Natural oils include animal oils and vegetable oils (e.g., castor oil, lard oil); liquid petroleum oils and hydrorefined, solvent-treated or acid-treated mineral oils of the paraffinic, naphthenic and mixed paraffinic-naphthenic types. Oils of lubricating viscosity derived from coal or shale also serve as useful base oils.

Synthetic lubricating oils include hydrocarbon oils and halo-substituted hydrocarbon oils such as polymerized and interpolymerized olefins (e.g., polybutylenes, polypropylenes, propylene-isobutylene copolymers, chlorinated polybutylenes, poly(1-hexenes), poly(1-octenes), poly(1-decenes)); alkybenzenes (e.g., dodecylbenzenes, tetradecylbenzenes, dinonylbenzenes, di(2-ethylhexyl)benzenes); polyphenyls (e.g., biphenyls, terphenyls, alkylated polyphenols); and alkylated diphenyl ethers and alkylated diphenyl sulphides and derivative, analogues and homologues thereof.

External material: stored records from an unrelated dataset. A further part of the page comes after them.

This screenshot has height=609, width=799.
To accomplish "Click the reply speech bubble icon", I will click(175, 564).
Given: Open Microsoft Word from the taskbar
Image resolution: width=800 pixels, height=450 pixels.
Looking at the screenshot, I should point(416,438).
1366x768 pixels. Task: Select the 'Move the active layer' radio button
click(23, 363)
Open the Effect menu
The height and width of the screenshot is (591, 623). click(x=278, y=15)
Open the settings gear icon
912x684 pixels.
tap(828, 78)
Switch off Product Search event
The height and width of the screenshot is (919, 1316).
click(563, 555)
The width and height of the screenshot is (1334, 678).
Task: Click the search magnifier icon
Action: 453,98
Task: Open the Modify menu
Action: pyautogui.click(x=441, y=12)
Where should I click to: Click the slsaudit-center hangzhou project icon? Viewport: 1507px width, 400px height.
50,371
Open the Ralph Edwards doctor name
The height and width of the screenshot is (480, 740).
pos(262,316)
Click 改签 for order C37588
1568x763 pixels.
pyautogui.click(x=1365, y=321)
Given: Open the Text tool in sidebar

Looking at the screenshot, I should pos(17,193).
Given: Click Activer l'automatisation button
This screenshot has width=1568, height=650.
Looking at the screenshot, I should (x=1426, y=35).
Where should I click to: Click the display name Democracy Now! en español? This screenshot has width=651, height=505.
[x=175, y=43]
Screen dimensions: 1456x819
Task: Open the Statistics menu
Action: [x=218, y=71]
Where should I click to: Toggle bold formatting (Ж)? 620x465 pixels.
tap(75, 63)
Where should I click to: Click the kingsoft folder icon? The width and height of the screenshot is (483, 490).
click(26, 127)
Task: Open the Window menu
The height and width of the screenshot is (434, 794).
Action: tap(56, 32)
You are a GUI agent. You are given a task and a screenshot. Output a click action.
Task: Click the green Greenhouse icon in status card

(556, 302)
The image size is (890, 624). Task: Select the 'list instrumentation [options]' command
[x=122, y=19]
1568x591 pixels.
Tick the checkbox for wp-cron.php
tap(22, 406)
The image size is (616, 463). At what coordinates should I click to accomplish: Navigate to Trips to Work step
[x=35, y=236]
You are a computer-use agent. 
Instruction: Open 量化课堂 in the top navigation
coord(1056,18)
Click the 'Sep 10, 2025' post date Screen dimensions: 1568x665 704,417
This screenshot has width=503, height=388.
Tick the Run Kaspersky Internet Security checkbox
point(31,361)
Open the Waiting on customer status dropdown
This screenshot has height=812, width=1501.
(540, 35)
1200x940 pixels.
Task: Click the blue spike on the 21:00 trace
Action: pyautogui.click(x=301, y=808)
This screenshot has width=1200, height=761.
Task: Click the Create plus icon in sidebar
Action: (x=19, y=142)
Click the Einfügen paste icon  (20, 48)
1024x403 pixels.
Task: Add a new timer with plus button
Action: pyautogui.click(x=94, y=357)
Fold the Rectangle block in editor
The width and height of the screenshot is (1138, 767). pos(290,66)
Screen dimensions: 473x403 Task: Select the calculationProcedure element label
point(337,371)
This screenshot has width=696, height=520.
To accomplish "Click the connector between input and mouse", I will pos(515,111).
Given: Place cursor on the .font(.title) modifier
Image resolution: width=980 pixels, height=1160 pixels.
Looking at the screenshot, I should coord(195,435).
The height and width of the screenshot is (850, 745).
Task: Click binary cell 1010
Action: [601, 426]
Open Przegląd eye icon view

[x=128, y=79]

Alkylene oxide polymers and interpolymers and derivatives thereof where the terminal hydroxyl groups have been modified by esterification, etherification, etc., constitute another class of known synthetic lubricating oils. These may be exemplified by polyoxyalkylene polymers prepared by polymerization of ethylene oxide or propylene oxide, and the alkyl and aryl ethers of polyoxyalkylene polymers (e.g., methyl-polyiso-propylene glycol ether having a molecular weight of 1000 or diphenyl ether of poly-ethylene glycol having a molecular weight of 1000 to 1500); and mono- and polycarboxylic esters thereof, for example, the acetic acid esters, mixed C3-C8 fatty acid esters and C 13 oxo acid diester of tetraethylene glycol.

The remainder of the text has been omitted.